PP Book Review Rodham

Has Hillary read this?  Did Bill?  What about Chelsea?

Rodham, a novel, by Curtis Sittenfeld asks the question ‘What if Hillary hadn’t married Bill?

This is not Sittenfeld’s first politically based novel.  Her earlier and equally readable ‘American Wife’ depicts a thinly disguised Laura Bush. It was released ahead of Laura’s own autobiography, to high acclaim.

“It is not easy to write fiction inspired by current events, especially if those events involve politics . . . All too often political novels descend from satire into cheap farce,” wrote Joe Klein, reviewing American Wife in Time magazine in 2008.. “American Wife is something else entirely – the opposite of a political satire, in fact – with a languorous pace and a fierce literary integrity.”

The same can be applied to Rodham. Hillary’s background history, meticulously researched, presents her as the determined, hard-working and smart Democrat that she is.
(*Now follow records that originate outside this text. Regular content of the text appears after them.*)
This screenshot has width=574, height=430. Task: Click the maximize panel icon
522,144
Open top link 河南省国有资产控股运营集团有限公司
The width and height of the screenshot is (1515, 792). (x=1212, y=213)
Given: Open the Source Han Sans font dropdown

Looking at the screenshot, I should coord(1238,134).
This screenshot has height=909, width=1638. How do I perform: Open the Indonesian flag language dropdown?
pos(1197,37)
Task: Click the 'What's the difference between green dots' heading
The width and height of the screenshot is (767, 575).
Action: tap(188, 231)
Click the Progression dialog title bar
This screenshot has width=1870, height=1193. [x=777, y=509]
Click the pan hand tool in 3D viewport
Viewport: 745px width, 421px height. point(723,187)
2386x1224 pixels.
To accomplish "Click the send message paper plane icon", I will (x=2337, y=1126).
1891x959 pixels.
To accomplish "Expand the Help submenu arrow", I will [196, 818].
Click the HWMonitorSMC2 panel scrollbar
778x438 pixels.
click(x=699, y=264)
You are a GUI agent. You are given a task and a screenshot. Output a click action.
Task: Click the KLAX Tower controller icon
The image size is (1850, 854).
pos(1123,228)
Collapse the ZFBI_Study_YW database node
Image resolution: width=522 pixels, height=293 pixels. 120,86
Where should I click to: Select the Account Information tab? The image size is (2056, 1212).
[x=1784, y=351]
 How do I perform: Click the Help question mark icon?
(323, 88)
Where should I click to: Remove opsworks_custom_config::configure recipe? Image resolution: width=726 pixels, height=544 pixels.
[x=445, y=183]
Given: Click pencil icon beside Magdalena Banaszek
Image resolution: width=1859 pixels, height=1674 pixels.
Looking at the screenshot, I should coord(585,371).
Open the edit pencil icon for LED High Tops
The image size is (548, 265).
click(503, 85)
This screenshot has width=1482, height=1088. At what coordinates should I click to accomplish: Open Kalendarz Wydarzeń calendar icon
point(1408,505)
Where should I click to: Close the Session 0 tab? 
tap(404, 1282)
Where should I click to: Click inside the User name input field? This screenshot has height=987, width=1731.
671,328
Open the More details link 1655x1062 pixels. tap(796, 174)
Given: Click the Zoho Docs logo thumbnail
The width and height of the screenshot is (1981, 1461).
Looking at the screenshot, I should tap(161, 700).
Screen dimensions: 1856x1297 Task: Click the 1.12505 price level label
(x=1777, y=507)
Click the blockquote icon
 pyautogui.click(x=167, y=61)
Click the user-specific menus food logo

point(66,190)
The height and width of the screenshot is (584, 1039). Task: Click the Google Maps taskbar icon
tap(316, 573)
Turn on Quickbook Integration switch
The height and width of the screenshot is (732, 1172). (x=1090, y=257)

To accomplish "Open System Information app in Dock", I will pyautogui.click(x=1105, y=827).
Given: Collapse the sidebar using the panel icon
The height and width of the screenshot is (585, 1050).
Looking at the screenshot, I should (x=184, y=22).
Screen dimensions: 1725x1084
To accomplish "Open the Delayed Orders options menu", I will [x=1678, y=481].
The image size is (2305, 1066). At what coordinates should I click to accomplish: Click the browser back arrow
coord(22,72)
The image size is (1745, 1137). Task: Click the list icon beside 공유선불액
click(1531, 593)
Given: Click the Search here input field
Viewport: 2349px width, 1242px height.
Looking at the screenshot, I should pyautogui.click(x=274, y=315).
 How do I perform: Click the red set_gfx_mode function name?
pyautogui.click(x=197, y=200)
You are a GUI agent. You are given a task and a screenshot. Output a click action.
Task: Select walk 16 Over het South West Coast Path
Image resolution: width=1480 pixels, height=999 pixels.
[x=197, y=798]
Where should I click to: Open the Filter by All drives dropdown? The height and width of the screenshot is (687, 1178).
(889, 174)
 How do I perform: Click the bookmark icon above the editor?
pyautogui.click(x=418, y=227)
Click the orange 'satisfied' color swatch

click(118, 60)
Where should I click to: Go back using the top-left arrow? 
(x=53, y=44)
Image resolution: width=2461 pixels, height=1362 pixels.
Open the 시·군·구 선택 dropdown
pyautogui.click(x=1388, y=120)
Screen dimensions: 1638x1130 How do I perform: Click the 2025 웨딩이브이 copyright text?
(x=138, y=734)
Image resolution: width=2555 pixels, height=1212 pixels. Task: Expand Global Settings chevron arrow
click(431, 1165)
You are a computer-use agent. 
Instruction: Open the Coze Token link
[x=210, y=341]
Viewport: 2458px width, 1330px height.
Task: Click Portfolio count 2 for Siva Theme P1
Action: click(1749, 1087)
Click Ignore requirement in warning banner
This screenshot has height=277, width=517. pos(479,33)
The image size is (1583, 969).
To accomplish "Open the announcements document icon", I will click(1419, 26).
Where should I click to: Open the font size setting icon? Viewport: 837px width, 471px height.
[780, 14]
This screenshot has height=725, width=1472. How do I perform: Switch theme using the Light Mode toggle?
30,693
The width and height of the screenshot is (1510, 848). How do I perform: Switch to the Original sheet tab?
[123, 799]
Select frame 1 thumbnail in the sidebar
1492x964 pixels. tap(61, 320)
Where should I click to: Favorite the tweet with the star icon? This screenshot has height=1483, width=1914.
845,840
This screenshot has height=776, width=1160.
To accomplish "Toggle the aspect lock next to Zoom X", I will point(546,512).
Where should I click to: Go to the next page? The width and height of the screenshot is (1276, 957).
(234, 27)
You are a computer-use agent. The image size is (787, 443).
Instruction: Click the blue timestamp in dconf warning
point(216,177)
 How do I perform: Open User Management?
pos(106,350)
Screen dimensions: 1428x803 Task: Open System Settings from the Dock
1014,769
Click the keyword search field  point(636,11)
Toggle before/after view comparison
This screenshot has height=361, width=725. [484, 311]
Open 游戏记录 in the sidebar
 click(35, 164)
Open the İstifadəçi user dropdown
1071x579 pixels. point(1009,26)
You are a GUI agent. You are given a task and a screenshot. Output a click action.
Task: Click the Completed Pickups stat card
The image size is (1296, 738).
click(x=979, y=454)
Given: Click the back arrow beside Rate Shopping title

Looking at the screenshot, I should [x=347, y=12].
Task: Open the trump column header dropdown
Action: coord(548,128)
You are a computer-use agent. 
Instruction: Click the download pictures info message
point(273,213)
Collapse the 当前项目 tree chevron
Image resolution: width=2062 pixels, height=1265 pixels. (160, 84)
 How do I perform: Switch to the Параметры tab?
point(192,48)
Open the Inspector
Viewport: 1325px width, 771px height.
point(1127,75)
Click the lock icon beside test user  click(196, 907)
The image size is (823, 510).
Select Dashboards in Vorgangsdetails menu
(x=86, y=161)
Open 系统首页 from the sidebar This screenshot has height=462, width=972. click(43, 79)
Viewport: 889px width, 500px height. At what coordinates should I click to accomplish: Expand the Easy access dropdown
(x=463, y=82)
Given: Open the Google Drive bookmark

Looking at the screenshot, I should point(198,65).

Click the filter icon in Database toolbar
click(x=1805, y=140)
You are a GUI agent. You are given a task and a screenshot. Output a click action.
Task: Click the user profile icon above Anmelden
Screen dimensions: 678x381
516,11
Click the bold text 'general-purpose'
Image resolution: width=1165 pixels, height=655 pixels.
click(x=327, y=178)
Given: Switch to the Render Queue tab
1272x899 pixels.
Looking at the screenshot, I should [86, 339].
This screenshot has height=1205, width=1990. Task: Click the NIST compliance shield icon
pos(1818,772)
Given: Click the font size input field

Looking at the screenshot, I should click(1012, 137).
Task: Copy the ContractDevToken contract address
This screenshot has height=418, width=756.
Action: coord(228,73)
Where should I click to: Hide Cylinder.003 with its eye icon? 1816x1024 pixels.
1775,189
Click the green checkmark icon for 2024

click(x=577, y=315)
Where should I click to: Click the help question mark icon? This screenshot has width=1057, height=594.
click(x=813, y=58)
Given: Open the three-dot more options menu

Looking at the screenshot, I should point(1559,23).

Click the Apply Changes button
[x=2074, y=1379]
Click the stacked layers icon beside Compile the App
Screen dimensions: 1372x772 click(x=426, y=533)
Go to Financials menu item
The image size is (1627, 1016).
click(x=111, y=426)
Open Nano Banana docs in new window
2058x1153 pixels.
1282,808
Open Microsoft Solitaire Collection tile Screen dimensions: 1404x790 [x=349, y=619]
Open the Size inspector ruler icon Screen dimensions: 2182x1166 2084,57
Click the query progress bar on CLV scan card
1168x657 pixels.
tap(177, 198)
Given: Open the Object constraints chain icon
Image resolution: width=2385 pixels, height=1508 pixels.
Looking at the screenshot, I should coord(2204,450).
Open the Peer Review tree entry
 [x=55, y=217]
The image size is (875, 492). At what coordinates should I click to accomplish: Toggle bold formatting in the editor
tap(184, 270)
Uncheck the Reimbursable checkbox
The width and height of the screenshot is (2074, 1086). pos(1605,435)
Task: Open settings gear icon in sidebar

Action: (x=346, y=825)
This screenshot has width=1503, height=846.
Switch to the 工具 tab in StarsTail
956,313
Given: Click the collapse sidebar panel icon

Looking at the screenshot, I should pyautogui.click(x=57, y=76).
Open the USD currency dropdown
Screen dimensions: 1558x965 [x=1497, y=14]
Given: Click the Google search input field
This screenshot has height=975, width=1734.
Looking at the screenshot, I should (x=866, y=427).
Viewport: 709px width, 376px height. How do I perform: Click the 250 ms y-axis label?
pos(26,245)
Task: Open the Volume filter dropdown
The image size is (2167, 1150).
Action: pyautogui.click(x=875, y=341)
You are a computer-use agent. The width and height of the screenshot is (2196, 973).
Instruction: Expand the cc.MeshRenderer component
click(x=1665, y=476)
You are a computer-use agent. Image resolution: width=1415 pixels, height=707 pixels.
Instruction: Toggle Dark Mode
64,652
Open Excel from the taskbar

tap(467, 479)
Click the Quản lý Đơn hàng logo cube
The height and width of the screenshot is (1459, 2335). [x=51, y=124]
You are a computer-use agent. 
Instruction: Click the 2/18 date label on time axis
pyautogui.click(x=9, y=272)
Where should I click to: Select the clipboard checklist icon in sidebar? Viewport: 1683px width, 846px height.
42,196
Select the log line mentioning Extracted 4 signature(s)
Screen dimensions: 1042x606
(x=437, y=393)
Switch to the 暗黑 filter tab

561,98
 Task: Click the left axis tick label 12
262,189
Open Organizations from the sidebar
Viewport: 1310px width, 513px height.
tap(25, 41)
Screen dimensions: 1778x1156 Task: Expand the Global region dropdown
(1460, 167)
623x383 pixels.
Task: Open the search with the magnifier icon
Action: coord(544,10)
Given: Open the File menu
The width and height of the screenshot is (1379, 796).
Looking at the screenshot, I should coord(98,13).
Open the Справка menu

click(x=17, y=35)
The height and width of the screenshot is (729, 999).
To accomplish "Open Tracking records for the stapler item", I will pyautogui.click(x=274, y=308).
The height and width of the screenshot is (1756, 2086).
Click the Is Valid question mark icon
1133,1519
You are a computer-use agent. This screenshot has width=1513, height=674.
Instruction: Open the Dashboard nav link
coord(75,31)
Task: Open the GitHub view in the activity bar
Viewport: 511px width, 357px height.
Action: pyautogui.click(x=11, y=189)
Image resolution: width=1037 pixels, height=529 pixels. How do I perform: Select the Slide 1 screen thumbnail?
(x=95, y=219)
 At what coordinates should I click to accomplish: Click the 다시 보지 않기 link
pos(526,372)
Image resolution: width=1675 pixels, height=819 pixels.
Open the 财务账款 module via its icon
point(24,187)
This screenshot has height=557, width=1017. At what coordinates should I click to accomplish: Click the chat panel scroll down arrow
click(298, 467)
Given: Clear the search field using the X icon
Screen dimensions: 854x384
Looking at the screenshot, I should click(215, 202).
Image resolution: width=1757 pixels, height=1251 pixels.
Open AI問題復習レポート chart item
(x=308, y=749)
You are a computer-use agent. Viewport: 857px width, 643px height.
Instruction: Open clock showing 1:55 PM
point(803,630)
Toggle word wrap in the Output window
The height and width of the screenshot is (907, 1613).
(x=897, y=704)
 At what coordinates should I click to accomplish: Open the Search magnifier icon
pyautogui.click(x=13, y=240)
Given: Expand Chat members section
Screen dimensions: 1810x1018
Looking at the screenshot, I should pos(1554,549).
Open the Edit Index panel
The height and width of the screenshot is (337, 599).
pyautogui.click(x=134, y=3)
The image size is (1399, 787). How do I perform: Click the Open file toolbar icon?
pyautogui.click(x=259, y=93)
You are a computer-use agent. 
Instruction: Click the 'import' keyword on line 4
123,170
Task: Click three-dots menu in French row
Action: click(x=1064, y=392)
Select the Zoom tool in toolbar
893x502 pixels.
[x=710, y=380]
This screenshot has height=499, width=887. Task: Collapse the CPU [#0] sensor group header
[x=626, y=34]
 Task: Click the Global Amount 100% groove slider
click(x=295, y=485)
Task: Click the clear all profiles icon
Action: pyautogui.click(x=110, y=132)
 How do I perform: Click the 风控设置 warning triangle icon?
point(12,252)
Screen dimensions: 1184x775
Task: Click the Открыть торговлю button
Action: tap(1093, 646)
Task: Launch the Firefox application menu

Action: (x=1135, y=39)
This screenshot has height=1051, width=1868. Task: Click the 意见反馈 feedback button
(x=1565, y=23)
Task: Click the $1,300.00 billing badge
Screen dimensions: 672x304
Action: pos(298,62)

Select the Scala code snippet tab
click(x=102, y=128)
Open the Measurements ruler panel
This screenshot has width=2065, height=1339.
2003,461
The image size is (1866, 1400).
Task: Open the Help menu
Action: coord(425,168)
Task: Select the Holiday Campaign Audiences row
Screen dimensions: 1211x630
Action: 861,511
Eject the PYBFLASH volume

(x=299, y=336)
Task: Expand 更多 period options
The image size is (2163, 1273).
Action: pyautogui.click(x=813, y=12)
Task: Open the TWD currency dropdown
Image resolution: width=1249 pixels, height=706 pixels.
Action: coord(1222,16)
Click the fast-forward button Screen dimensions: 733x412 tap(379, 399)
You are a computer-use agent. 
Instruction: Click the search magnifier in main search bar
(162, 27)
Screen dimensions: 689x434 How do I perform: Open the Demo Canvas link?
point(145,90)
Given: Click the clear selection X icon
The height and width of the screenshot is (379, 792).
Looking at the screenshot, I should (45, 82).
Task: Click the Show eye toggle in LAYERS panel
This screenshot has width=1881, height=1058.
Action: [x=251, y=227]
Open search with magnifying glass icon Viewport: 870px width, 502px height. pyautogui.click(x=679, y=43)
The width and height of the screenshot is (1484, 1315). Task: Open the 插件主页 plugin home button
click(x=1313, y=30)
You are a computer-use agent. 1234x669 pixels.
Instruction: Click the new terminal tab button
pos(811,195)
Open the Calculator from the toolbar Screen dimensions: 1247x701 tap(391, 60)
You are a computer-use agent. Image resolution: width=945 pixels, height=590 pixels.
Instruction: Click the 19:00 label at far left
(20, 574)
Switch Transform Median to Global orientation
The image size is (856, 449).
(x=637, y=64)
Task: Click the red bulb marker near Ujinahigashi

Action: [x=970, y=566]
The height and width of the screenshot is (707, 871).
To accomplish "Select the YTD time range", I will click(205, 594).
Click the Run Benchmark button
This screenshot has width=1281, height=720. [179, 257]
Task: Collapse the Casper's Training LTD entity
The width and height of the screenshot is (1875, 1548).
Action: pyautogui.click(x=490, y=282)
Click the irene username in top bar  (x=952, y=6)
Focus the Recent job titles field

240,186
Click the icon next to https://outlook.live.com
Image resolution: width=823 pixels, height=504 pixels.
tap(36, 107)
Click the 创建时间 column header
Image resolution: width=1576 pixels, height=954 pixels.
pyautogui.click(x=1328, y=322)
It addresses her somewhat ‘plain’ appearance and how she herself perceives herself, particularly in the face of the constantly charismatic Bill Clinton whom she meets in her early 20’s at Yale.  With the same drive to improve the ’lot’ of the American people, their physical and intellectual connection is strong.  However, her refusal to marry him leads us into an equally politically based story but with a difference.

The book isn’t as dry as it sounds. The first part of the book addresses their meeting at Yale and their developing relationship. Sittenfeld has a vivid imagining of their life together. It would be nice to think it was as racy as she presents it! Following on from this, post marriage refusal, Hilary is presented as the single woman who faces the inequalities of attempting to reach high office.

Sittenfeld, clearly a Democrat herself, has researched thoroughly the American Political system and the demands it makes in order to reach high office. She has explored Hillary and Bill’s own lives via both auto-biographies and biographies in addition to a host of other relevant political books of the time.

Rodham is clever, funny, moving and thought provoking. It tackles, in addition to the political issues, those of gender, the restrictions and restraints that women face when trying to break into the ‘Boy’s Club’ and the sacrifices and personal attacks that they still face based on expected traditional roles. ‘The Donald’ plays a great cameo role in the book and Barack, our most recently favoured President, also appears. In addition, it humanises a woman who has faced great challenges throughout her political and married life. Love her or hate her, you will feel for her by the time you finish the book.

Where would America have been now if Hilary had achieved her goal?